NHSBSA DALL Playbook

Data preparation

Data preparation can be done with any data manipulation tool such as SQL, R or Python.

Large datasets with millions of rows may require use of SQL initially.
SQL can be used via libraries, such as dplyr and the database back-end dbplyr in R.
Once data has been aggregated, switch to your tool of choice for analysis and modelling.

When preparing data there are some considerations that always apply.

Data quality

Check the Data Quality profiles, if they exist for the data.
How are values distributed? In particular are there any unbalanced data fields?
Check summary statistics such as mean, median, mode, minima and maxima.
How complete is the data? Any null or otherwise unknown values?
Are any fields strongly correlated?
Discuss any data quality issues with the critical friend and/or customer.

There is a page on data quality in the internal Data Science Wiki.

Data cleansing

Handling missing values.
Using appropriate data types.
Following the data minimisation principle.

There is a page on data cleansing in the internal Data Science Wiki.

Note keeping

Save the results of data quality checking.
Save examples of queries that highlight any issues.
data_summary.Rmd and EDA figures.xlsx can be used, found in template initiative Data folder.

Validation

Where possible, check results using your base tables and other sources match.
Internal sources include data from previous initiatives, Management Information dashboards or ePACT2.
External sources include Official Statistics and third-party datasets.

Creating base tables

After checking and preparing the data, you should have enough knowledge to create one or more base tables.

Decide to keep or discard fields based on what is relevant to the initiative.
Fix or remove columns that contain data errors or missing entries.
Create new columns based on the existing ones.
Change the data types of the columns to a more appropriate format.
Save the output of your transformations.
Use any format that makes sense considering the size and how it is used; formats include CSV, SQL, and Rda.

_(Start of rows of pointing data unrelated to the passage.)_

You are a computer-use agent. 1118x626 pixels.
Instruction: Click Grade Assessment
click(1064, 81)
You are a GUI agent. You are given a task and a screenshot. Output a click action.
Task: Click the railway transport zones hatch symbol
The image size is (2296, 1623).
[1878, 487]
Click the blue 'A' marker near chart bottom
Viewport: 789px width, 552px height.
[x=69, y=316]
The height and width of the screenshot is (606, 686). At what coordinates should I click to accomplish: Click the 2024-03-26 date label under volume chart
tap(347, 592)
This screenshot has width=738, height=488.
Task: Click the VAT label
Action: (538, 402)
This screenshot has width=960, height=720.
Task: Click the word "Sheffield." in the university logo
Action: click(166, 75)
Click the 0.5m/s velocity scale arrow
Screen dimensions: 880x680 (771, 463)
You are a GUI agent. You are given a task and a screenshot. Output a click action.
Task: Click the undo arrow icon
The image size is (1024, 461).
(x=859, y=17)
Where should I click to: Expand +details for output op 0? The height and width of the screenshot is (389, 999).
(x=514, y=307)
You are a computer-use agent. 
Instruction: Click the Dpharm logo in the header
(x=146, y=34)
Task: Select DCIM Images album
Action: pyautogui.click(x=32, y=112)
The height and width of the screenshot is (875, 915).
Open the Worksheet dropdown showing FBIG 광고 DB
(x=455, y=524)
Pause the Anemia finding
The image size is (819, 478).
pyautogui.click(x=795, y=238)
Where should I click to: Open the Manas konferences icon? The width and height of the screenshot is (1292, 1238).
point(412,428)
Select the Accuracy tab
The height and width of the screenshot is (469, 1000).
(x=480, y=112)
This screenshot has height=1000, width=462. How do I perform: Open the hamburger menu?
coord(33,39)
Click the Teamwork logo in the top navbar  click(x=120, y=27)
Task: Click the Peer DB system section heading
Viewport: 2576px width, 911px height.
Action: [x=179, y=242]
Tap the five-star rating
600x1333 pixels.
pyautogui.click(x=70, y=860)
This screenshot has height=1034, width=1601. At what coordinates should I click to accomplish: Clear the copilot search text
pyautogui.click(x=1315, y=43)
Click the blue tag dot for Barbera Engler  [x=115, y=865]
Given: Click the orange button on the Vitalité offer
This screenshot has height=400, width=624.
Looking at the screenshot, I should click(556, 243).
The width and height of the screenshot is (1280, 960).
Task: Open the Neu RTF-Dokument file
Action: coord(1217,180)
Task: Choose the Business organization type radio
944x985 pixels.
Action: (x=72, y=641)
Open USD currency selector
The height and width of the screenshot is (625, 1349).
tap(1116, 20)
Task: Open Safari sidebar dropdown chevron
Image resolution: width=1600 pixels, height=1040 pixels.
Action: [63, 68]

Once the tables have been created they should be sense checked and code reviewed as outlined in the Review section of the playbook.

Sensitive data

Wherever base tables are saved, it must be in a secure location as per data security policy. This will usually mean in the Data Warehouse, and SharePoint otherwise.
Sensitive data should be removed or obscured unless it is absolutely necessary to retain it; bear in mind the data governance policies.
For certain usage of sensitive data, the Caldicott Guardians should be consulted.